3
votes

I'm using structured streaming from Spark 3.0.

What I'm trying to do is writing data to multiple sinks. I need to write some DataFrame in Kafka to use in another process, and also need to store same one in Cassandra for later use(some dashboard and etc).

For the targeting process, I wrote a code like below. I referred to the official doc from here.

 merged_stream.writeStream
      //.trigger(Trigger.ProcessingTime("3 seconds"))
      .foreachBatch((batchDF: DataFrame, batchId: Long) => {
        batchDF.persist()
        batchDF.write
          .format("kafka")
          .option("kafka.bootstrap.servers", brokers)
          .option("kafka.compression.type", sinkCompressionType)
          .option("topic", mergeTopic)
          .mode("append")
          .save()
        batchDF.write
          .format("org.apache.spark.sql.cassandra")
          .cassandraFormat(cassandraTable, cassandraKeyspace, cassandraCluster)
          .mode("append")
          .save()
        batchDF.unpersist() //**this is the problem!!**//
      })
      .option("checkpointLocation", checkpointDir)
      .start()
      .awaitTermination()

However, whenever I write batchDF.unpersist() in the last part of foreachBatch, it occurs compile error:

[error]   (function: org.apache.spark.api.java.function.VoidFunction2[org.apache.spark.sql.Dataset[org.apache.spark.sql.Row],java.lang.Long])org.apache.spark.sql.streaming.DataStreamWriter[org.apache.spark.sql.Row] <and>
[error]   (function: (org.apache.spark.sql.Dataset[org.apache.spark.sql.Row], scala.Long) => Unit)org.apache.spark.sql.streaming.DataStreamWriter[org.apache.spark.sql.Row]
[error]  cannot be applied to ((org.apache.spark.sql.DataFrame, scala.Long) => org.apache.spark.sql.DataFrame)
[error]       .foreachBatch({(batchDF: DataFrame, batchId: Long) => {
[error]        ^
[error] one error found
[error] (Compile / compileIncremental) Compilation failed

When I remove the batchDF.unpersist(), it works normally and I checked that the data goes well into both Kafka and Cassandra. However, obviously, it soon got out of memory error since the cached data remains in memory.
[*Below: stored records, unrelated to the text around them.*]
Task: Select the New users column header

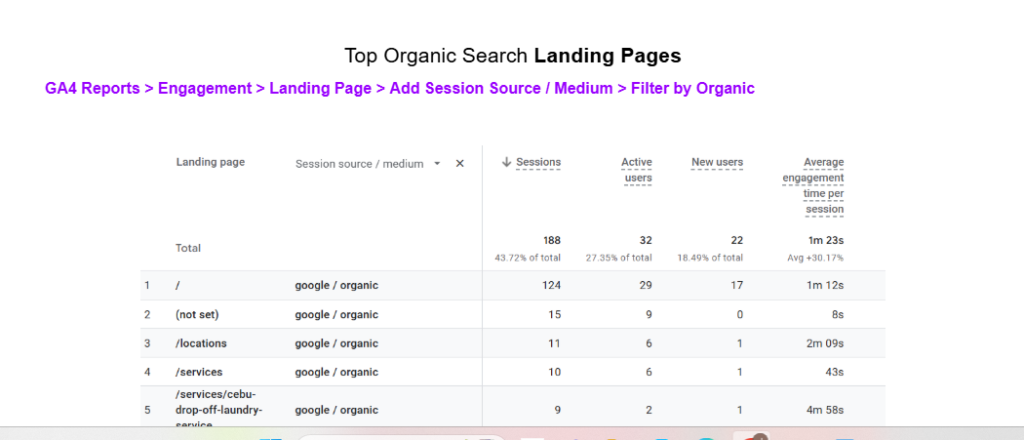Action: pos(717,162)
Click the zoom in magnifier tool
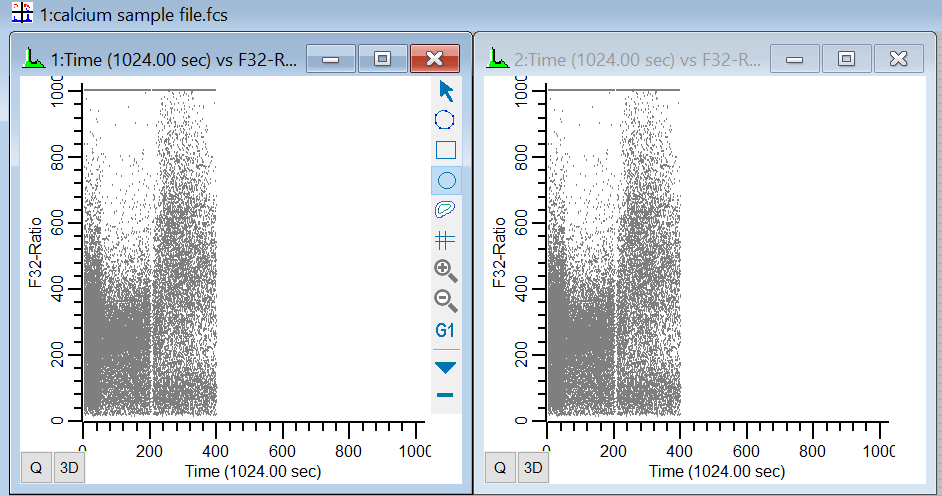942x496 pixels. pos(446,270)
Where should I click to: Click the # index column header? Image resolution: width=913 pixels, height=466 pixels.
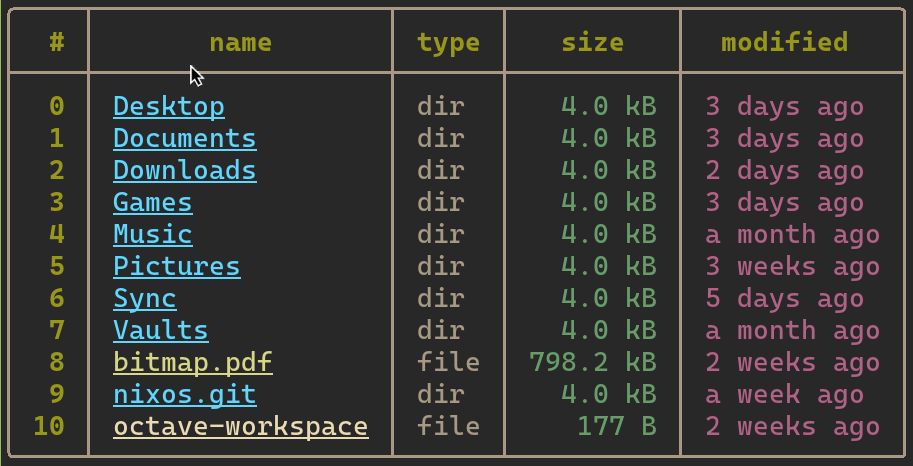[56, 43]
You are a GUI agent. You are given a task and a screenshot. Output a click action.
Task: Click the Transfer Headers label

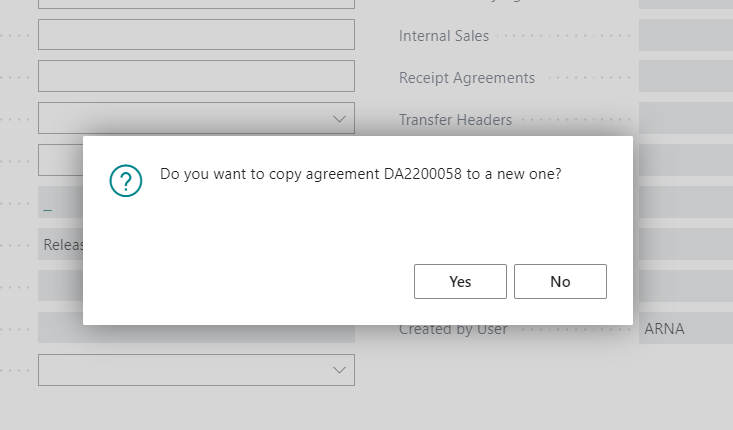tap(455, 120)
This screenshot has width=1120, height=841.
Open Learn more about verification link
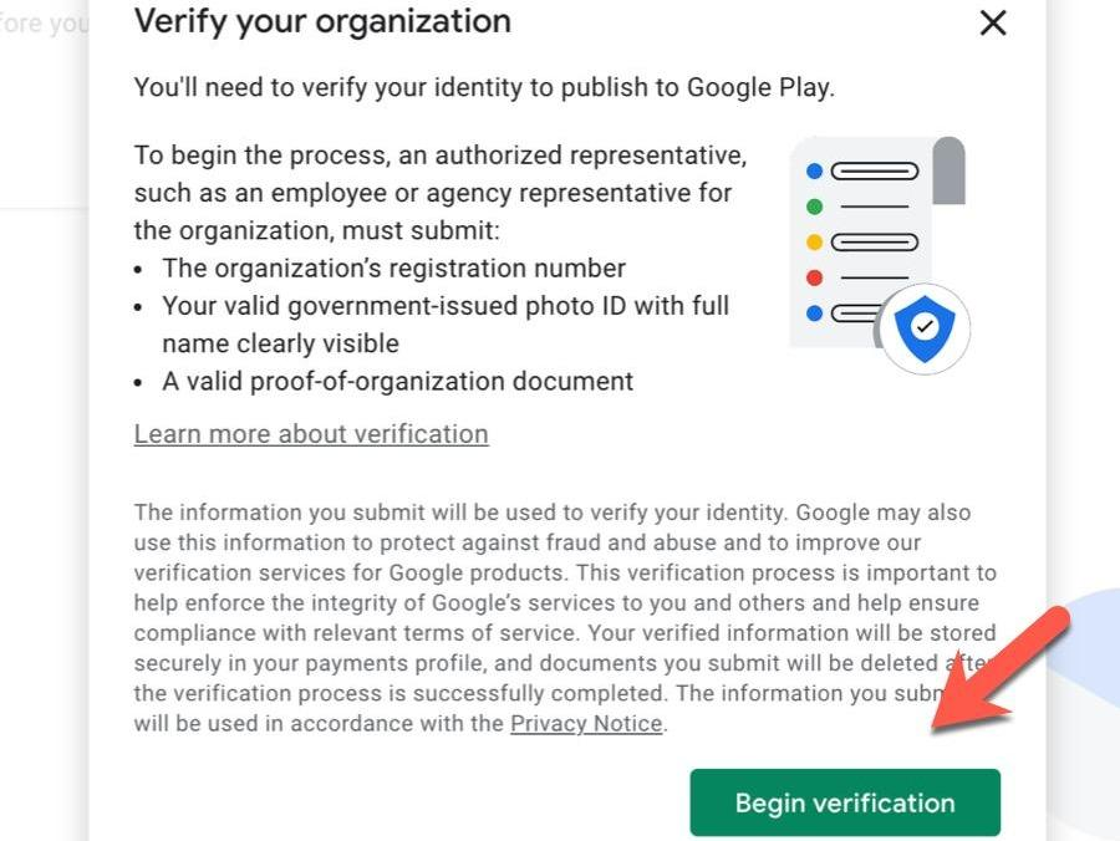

I also tried to use sparkSession.catalog.clearCache(), but it seems not working as I intended.

Why this error is happening since my code is exactly the same as a document? Also, how can I fix it?

Thanks in advance.

1
Guessing from an error message and several experiments, I confirmed that the code got compilation error when function in foreachBatch ends with batchDF.unpersist(). So I'm just using meaningless logic at the end of function to avoid compilation error (such as if(false) {}), but I still don't know why this is happening.. - suyeon lee
this is scala issue caused by the fact that the last line in the method is the return value of the method. so the compiled signature doesn't match the expected one. try to extract all the function code inside foreachBatch to a method which declares that it returns Unit, and it would solve your issue. - yishaiz

1 Answers

2
votes

Spark has been providing two different methods for both Scala and Java, because Scala doesn't generate Java lambda before Scala 2.12.

  /**
   * Applies a function `f` to all rows.
   *
   * @group action
   * @since 1.6.0
   */
  def foreach(f: T => Unit): Unit = withNewRDDExecutionId {
    rdd.foreach(f)
  }

  /**
   * (Java-specific)
   * Runs `func` on each element of this Dataset.
   *
   * @group action
   * @since 1.6.0
   */
  def foreach(func: ForeachFunction[T]): Unit = foreach(func.call(_))

That was for convenience to the Java users, but once Spark starts supporting Scala 2.12 these methods conflict each other.

There was relevant discussion in Spark community but the decision looked to be made to keep API compatibility. That said, unfortunately, you need to "strictly" match one of the signature between two methods, for example, add Unit at the end of lambda.